Sección de texto
▼

Llegar a Madrid con las maletas llenas de ilusión, sueños, metas y muchos pajaritos. Elegir la capital para preparar el MIR con las mismas ansias de comerse la capital.
Siento el spoiler pero el priori ya avecinaba el posteriori.
Unos años de ruda disciplina, horas de biblioteca, fina precisión práctica y pudo terminar Medicina sin aumentar los años como muchos de sus compañeros. Un privilegiado del orden y la templanza.
El cambio de ciudad, derrumba ese locuaz tramado de buenas disposiciones y durante las nuevas clases, que son duras y requieren otra dosis de disciplina, no deja de conectarse a su Instagram de forma adictiva. Likes, comentarios, búsqueda de aprobación e inversión de tiempo. No consigue que su cuenta crezca como quisiera y tampoco concentrarse en sus clases.
Fiestas por descubrir, la We y los chulazos, los viernes en Boite, algún Baila Cariño, domingos de Tanga y por qué no… Kluster para los momentos más tórridos. Tantos nuevos chicos que catar y tan poco tiempo para alimentar esas ganas de vivir.
Y en ciertos momentos de dudas, siempre estaba él, ese chico formal donde resguardarse y al que acudir, ese al que contarle debilidades siempre fue más fácil.
Hasta que este chico le devuelve sus propios comentarios, sus propias dudas y sus propios argumentos y parece tosco, bruto o incluso desacertado, con lo que el doctor en ciernes le devuelve su intento de ayuda con ninguna vela en el entierro.

▲

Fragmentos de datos
▼

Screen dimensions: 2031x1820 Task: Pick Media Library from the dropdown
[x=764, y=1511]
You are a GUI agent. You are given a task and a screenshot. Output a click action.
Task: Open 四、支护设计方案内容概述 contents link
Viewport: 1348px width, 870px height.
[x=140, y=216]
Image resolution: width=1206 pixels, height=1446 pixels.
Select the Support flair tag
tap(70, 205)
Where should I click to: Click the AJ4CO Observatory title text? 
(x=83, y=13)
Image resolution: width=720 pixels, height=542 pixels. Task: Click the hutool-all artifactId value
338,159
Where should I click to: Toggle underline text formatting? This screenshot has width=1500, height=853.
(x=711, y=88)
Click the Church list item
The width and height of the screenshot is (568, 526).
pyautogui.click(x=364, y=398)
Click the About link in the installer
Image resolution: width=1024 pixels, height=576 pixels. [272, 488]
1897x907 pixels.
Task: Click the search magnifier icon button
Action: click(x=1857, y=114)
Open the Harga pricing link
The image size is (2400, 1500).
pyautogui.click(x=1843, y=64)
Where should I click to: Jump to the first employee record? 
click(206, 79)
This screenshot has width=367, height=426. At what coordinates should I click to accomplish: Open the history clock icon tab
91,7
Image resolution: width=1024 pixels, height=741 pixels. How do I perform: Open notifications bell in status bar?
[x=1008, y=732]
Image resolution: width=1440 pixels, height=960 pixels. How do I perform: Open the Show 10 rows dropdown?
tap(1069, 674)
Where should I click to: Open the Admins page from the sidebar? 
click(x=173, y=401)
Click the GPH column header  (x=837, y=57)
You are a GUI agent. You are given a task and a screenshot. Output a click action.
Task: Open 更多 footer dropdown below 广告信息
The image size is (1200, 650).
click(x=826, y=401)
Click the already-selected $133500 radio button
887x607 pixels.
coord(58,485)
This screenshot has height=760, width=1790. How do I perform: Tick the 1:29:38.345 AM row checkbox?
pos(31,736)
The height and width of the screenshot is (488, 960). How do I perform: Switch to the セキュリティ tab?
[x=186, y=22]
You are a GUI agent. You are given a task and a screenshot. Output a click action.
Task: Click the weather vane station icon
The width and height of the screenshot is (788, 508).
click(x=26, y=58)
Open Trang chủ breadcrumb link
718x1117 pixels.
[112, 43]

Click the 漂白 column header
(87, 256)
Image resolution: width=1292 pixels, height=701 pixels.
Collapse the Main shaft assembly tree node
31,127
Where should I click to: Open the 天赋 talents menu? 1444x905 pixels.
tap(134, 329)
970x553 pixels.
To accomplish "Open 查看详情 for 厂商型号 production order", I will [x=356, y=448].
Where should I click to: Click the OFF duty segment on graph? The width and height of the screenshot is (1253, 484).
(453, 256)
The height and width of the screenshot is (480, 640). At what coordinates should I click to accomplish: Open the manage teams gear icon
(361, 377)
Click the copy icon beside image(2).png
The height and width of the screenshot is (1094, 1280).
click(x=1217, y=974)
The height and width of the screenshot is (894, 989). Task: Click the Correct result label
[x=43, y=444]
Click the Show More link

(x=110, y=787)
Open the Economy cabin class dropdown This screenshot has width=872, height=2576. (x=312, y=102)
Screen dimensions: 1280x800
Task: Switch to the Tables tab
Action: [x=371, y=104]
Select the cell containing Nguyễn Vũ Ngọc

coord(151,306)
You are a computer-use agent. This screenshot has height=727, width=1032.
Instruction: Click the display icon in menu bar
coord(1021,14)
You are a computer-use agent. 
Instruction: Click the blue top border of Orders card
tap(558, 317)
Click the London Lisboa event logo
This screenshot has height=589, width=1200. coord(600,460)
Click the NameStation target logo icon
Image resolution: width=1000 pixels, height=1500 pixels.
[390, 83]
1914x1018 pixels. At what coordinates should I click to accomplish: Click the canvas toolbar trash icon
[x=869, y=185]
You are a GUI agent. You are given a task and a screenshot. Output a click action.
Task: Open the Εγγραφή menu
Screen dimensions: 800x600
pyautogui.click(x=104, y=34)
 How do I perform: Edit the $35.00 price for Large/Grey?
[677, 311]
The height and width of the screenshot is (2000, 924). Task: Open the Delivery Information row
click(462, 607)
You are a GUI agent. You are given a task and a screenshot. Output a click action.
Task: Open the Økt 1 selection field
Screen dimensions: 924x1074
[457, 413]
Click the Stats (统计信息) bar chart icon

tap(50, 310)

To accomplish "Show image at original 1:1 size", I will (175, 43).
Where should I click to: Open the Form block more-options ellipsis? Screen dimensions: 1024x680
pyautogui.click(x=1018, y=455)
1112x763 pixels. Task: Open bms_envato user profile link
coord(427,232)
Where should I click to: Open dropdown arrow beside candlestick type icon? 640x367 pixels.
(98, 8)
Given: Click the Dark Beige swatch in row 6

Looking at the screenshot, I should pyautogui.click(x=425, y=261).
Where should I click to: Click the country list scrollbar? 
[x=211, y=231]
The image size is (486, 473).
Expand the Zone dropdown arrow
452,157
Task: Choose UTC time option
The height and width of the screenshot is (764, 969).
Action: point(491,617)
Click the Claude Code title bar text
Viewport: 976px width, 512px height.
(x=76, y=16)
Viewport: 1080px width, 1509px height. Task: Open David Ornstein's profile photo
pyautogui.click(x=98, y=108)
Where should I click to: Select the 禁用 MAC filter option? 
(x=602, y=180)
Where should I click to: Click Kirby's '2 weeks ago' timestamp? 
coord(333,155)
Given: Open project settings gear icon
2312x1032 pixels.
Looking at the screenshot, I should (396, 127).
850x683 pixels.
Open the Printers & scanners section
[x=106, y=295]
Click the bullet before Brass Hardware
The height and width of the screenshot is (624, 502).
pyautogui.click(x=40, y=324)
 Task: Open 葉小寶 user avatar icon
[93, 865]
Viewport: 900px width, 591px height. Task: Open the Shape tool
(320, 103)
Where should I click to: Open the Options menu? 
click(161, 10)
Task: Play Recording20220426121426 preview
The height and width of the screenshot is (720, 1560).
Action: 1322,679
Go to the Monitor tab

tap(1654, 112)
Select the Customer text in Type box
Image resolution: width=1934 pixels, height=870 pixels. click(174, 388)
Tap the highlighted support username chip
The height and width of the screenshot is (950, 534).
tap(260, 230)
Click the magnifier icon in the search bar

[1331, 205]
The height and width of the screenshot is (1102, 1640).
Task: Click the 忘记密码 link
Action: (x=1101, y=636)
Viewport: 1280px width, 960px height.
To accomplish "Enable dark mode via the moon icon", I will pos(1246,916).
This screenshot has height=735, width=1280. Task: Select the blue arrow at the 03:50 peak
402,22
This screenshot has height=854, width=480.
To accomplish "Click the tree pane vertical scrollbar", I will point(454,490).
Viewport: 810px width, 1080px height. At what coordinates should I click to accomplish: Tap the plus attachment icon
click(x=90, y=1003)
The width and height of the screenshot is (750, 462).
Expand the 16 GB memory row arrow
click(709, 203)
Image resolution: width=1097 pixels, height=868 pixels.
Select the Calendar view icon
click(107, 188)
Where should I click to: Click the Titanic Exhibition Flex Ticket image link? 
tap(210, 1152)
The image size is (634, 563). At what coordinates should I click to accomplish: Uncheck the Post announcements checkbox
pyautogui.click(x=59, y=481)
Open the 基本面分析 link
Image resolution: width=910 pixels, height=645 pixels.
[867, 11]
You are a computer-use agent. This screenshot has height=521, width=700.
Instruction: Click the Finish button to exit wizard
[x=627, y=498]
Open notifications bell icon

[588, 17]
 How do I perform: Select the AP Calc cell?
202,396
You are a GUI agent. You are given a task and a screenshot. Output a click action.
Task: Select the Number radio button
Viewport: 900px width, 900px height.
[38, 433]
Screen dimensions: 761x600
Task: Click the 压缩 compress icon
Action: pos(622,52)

▲

Tu objetivo
Reproduce sin cambios todo lo que va en el texto sobre la llegada a Madrid desde "Siento el spoiler" hasta "ganas de vivir.".

Ejercicio resuelto
Siento el spoiler pero el priori ya avecinaba el posteriori.
Unos años de ruda disciplina, horas de biblioteca, fina precisión práctica y pudo terminar Medicina sin aumentar los años como muchos de sus compañeros. Un privilegiado del orden y la templanza.
El cambio de ciudad, derrumba ese locuaz tramado de buenas disposiciones y durante las nuevas clases, que son duras y requieren otra dosis de disciplina, no deja de conectarse a su Instagram de forma adictiva. Likes, comentarios, búsqueda de aprobación e inversión de tiempo. No consigue que su cuenta crezca como quisiera y tampoco concentrarse en sus clases.
Fiestas por descubrir, la We y los chulazos, los viernes en Boite, algún Baila Cariño, domingos de Tanga y por qué no… Kluster para los momentos más tórridos. Tantos nuevos chicos que catar y tan poco tiempo para alimentar esas ganas de vivir.